Tyrosine and cyclin-dependent protein kinases have decreased synthesis and/or decay

Presumably due to their low abundance, pcSILAC quantitated only 16 protein kinases and yet, the data suggest interesting differences in the mechanism of decrease amongst tyrosine kinases Lck, CSK, Zap70 and BAZ1B (Fig. 7B). Both Lck and Zap70 are recruited to the T-cell receptor (TCR) complex, and are essential for the proximal events of TCR signalling which lead to T-cell activation. Net levels of Lck and Zap70 decreased upon GA-treatment (stSILAC data), likely inhibiting TCR signalling and T-cell activation [39], [51]. In accord with previous reports [39] the oncoprotein Lck showed both increased decay and decreased synthesis (Fig. 7B). Zap70 in contrast had a strong reduction of synthesis while its decay seemed not to be specifically affected. Two cyclin-dependent kinases, Cdk1 and Cdk6, showed strong decreases in net levels by stSILAC, whereas the pcSILAC analysis indicated differences in the combinations of kinetic parameters. While Cdk1 had a stronger decrease in synthesis with a less dramatic increase in decay, Cdk6 showed a strong increase in decay along with a smaller decrease in synthesis indicative of distinct underlying mechanisms. Influenced by the behaviour of tyrosine kinases and Cdk’s the average half-life for the category decreased from 39.9h to 22.5h. In some cells, Cdk1 has shown an anti-proliferative effect, and indeed it has been classified as a tumour suppressor, while in hematopoietic cells, Cdk6 is very abundant and essential for proliferation [52].

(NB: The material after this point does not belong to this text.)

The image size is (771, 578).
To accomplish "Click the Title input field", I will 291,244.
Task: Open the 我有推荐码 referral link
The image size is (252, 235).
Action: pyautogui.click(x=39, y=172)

Oncoproteins and tumour suppressors show heterogeneous changes

These two categories include proteins of very different classes and the changes observed were also very varied (Fig.7C). Rab proteins (cluster 6) appeared to be both more synthesized and stabilized. PARK7 (cluster 6), an oncogene that drives Akt-mediated cell survival [53], showed a similar trend, as did the regulatory subunit of cAMP-dependent protein kinase type I-alpha (PRKAR1). By contrast, oncogenes or tumor suppressors which were also Hsp90 clients (FASN, Lck), displayed major decreases in synthesis and/or stability.

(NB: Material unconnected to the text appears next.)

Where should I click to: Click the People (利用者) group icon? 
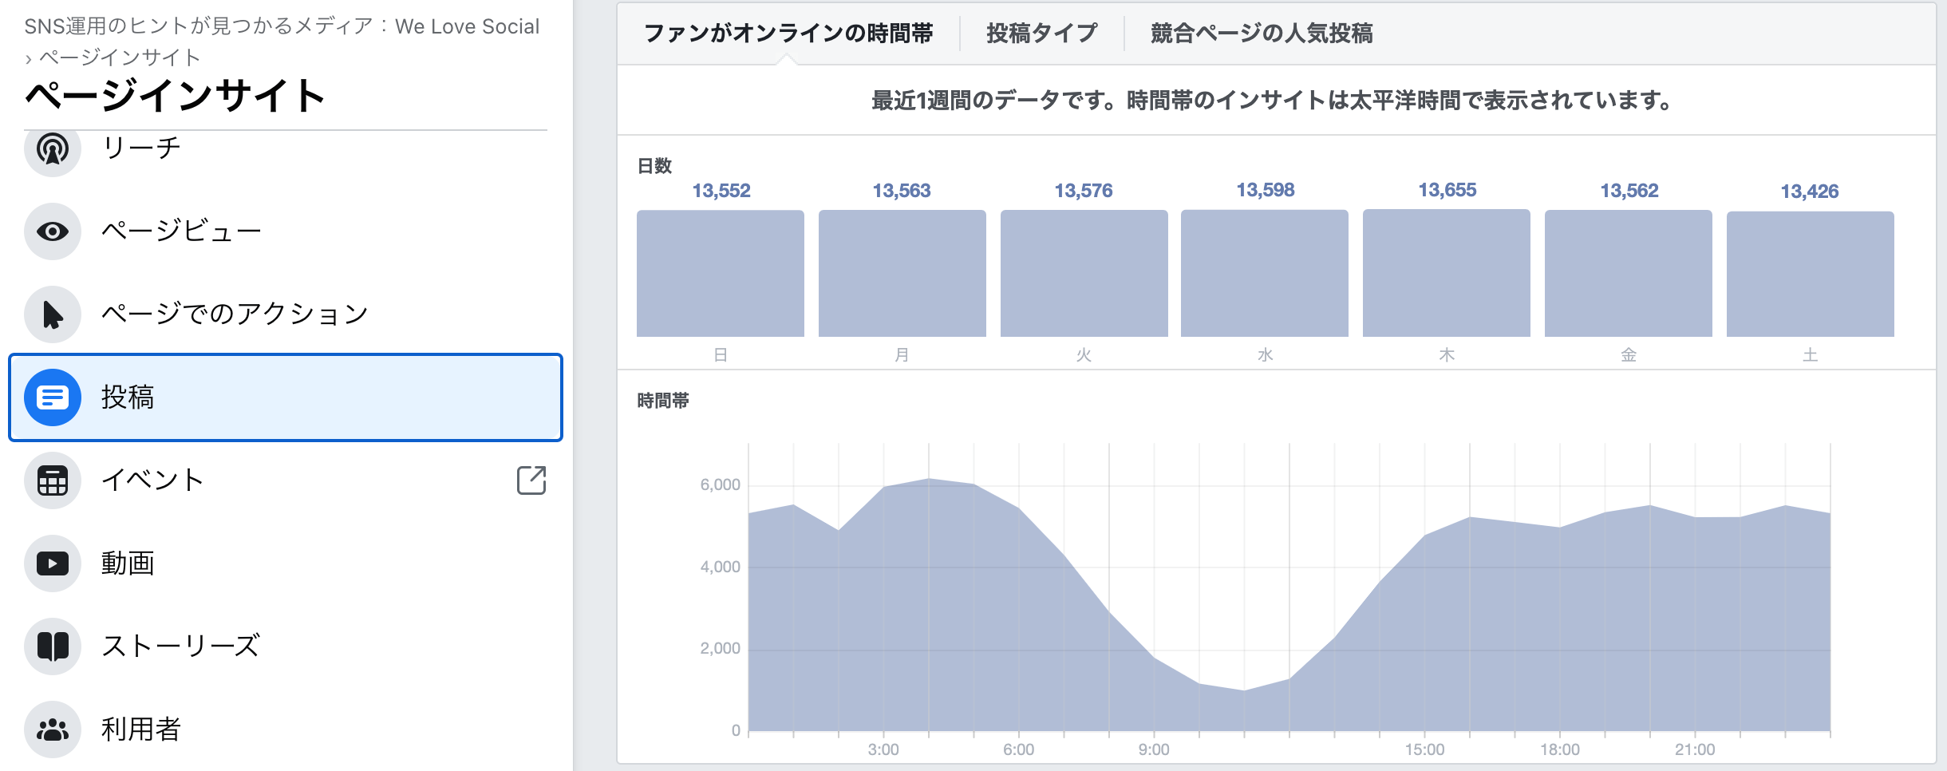[x=53, y=729]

Transcripts coding for decreasing proteins exhibit mostly mild changes

We then evaluated the effects of Hsp90 inhibition on a selected group of 88 targets both at the transcript and protein levels to gain a better understanding of the mechanism of action of GA. Transcripts coding for proteins already quantitated by stSILAC, and in some cases further analysed by using pcSILAC were quantitated using NanoString Expression Analysis [32] (Table S6). mRNA samples were derived from cells harvested during the stSILAC, and two similar independent pcSILAC experiments (exp 1 and 2, Fig. 8A-F). The set of transcripts quantified included 72 mRNAs for proteins decreasing by stSILAC (among which 16 bona fide Hsp90 clients) and 16 for increasing proteins (including Hsp90 and cofactors). Overall, most selected transcripts displayed mild changes in levels, generally within a two-fold change. As expected, the most strongly increased transcripts (fold-increase 3-7.8) encoded molecular chaperones and co-chaperones, which were also found to display higher synthesis rates by pcSILAC. These increased transcripts corresponded to proteins belonging to clusters 2 and 6, with increasing protein levels (stSILAC) over time (Fig. 8A-B) and a positive correlation between mRNA levels and protein abundances or de novo synthesis during drug treatment. Transcripts for most of the selected proteins with decreasing abundances (by stSILAC) displayed no change or only mild decreases (< 2-fold change) upon Hsp90 inhibition (Fig. 8).

Figure 8. Dynamic changes in mRNA levels and net protein abundances (stSILAC), protein synthesis, or decay (pcSILAC) rates for a selection of transcripts/proteins from several clusters upon Hsp90 inhibition.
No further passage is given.